I, as a young reader have become enlightened to this futuristic genre that has set aside from Science Fiction. I believe that dystopia is the perfect setting and lifestyle that we as a generation are happily walking into without the acknowledgement. It may seem like the little things first, from the invention of the internet and little message groups you joined so often on forums, or sources like MySpace (2003) checking out bands and sharing your profiles. Our social media insight has risen over the past 10 years, to create this way of connecting; sharing, viewing and searching become easier and well-known interaction among young people. We take it for granted these days, it’s just a way of sharing our weekends, searching through others profiles, who’s with whom and what they look like. Thanks to Facebook (2004) and Twitter (2006) which our most used social media applications and sites to date.

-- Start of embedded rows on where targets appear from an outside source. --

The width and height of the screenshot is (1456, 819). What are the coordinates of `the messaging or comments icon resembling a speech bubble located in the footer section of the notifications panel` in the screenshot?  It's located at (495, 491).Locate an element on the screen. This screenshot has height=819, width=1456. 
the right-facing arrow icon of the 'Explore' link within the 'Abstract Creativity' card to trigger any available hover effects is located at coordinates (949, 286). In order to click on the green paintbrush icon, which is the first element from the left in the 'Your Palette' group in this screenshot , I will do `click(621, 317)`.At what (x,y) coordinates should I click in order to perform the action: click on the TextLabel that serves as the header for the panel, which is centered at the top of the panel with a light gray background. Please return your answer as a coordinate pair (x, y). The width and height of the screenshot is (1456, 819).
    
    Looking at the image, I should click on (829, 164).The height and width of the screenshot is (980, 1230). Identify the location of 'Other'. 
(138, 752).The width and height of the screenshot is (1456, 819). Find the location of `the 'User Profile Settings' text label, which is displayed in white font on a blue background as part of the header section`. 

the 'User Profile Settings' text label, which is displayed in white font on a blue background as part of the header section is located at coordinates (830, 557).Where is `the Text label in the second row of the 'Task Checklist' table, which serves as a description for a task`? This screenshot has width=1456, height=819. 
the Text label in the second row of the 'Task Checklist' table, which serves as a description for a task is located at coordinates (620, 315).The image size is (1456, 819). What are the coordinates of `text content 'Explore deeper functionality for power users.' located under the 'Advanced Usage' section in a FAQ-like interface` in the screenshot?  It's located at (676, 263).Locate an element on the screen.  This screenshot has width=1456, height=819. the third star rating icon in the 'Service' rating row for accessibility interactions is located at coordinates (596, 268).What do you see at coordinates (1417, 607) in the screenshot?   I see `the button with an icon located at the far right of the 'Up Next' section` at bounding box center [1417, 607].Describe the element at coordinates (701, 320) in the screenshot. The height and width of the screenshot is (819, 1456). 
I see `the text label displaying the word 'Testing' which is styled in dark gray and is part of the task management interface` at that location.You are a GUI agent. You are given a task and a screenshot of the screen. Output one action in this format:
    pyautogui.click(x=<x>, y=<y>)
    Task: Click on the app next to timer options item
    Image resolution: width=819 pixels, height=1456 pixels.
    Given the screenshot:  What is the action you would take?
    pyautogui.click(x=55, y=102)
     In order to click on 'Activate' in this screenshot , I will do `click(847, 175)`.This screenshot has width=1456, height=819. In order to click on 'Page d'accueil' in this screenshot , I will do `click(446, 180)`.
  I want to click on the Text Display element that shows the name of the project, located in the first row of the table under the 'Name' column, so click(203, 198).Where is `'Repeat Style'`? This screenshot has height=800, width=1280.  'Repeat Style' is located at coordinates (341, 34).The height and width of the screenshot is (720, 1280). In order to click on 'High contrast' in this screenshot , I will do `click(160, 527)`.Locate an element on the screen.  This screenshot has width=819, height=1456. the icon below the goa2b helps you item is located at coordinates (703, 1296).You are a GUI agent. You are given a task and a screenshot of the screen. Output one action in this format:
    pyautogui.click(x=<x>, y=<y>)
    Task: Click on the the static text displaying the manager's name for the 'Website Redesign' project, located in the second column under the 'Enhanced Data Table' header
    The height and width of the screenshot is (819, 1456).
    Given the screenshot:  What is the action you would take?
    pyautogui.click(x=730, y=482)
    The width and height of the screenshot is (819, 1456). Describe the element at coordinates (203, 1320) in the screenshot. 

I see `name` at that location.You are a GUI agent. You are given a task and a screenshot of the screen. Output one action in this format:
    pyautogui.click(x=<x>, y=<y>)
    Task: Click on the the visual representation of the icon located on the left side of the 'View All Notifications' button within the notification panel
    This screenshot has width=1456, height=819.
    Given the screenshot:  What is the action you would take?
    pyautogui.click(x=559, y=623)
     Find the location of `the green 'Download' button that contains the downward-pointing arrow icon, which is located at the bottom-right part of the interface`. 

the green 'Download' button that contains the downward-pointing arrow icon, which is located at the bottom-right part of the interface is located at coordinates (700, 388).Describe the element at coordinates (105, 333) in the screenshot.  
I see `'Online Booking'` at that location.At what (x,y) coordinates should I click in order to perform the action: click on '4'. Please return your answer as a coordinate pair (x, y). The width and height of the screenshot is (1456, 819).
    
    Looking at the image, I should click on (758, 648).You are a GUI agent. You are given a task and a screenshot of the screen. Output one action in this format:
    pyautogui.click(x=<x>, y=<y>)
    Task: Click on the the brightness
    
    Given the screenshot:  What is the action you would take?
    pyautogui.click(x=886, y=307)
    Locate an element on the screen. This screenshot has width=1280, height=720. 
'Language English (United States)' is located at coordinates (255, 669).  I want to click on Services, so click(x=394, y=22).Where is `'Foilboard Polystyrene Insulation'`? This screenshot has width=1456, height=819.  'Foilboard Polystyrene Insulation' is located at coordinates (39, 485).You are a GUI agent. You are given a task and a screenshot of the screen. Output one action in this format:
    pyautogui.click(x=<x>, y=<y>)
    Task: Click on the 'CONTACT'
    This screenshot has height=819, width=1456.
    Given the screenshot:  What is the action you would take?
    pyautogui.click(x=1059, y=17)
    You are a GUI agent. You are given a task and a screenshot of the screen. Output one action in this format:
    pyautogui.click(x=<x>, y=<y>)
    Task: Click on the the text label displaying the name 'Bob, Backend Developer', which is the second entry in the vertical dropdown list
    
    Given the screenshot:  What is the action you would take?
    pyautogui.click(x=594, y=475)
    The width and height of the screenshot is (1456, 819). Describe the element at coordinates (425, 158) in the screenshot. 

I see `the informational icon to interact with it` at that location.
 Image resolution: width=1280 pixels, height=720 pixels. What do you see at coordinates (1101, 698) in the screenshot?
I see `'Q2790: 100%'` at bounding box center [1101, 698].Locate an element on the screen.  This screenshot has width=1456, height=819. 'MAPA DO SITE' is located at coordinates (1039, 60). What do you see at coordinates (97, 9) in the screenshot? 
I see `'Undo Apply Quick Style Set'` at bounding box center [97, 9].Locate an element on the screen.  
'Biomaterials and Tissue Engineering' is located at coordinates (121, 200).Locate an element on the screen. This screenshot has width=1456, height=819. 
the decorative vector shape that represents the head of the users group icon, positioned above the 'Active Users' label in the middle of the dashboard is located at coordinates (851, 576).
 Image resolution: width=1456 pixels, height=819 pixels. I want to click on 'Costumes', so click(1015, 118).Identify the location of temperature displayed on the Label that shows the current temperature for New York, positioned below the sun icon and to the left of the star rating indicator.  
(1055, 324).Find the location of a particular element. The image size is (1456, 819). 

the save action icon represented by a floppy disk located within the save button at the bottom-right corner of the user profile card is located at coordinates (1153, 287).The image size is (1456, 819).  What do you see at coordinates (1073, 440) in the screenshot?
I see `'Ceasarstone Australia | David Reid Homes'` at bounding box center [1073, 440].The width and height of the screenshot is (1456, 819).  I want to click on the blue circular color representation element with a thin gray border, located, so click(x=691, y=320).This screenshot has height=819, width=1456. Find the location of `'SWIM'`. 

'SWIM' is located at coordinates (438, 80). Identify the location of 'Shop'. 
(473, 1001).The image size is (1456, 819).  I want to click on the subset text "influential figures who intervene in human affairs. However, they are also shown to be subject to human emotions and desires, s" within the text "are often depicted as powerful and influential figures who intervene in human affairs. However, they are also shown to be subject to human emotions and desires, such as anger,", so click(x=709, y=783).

The writers of the dystopian genre have manifested worlds which mirror our own. ‘Uglies by Scott Westerfeld (2005)’ creates this community which believes you are only pretty when you turn 16 and under-go cosmetic surgery, this shows how social media creates a version of yourself that you want to be. In their society they believe their ranks are everything, what their feeds are, what stories they have revealed and how high they can get. It’s much like how many views you can gather on YouTube (2005) or how many likes on a post on Facebook. It creates a world where everyone is someone else, their ideal person with no emotions over anything that they can do.
  ‘The Hunger Games by Suzanne Collins (2008)’ a well-known adaptation has an incredible social media platform. By using TV as a source of entertainment creating a death-ring as an arena and placing 24 children ‘tributes’ into the arena to fight for survival. The world Collins has created is set within the future, in Panem. Within’ the Games the tributes must connect with the audience in order to grab the sponsor’s attention to send them medication, food or survival tools to help them survive the games. It uses so many ways to create a new world which uses social media, the main aspect being playing a game in order to win over society to help them survive.
‘Delirium by Lauren Oliver (2011)’ is another dystopian novel which is a world created around the idea that love is a disease which can only be found in people who have not had the procedure to remove ‘the deliria’. Society is sectioned off by the idea of love where partners are created by a test which chooses for you depending on your own results. However, would that actually ever work? Love happens to anyone, it’s a journey around society coming against fears which they are blocked from. Where the internet is watched, sites are blocked and they are sheltered from the real meaning of what love is.

There are many more clear examples out there in the world, from books to television shows to films. Like Doctor Who (1963), The Twilight Zone (1959) and Falling Skies (2011) to well-known blockbuster films such as The Island (2005), Elysium (2013) and The Matrix (1999). We live in a generation where everything is centred on technology. Who say’s we won’t turn into that society who can click their fingers and their profiles show up in front of their eyes, or touching walls to check your daily feed? We have progressed immensely over the past decade through technology and we will enter many more decades to even brighter and scarier society driven sources. We will look back in years to come and realize what was and what now is.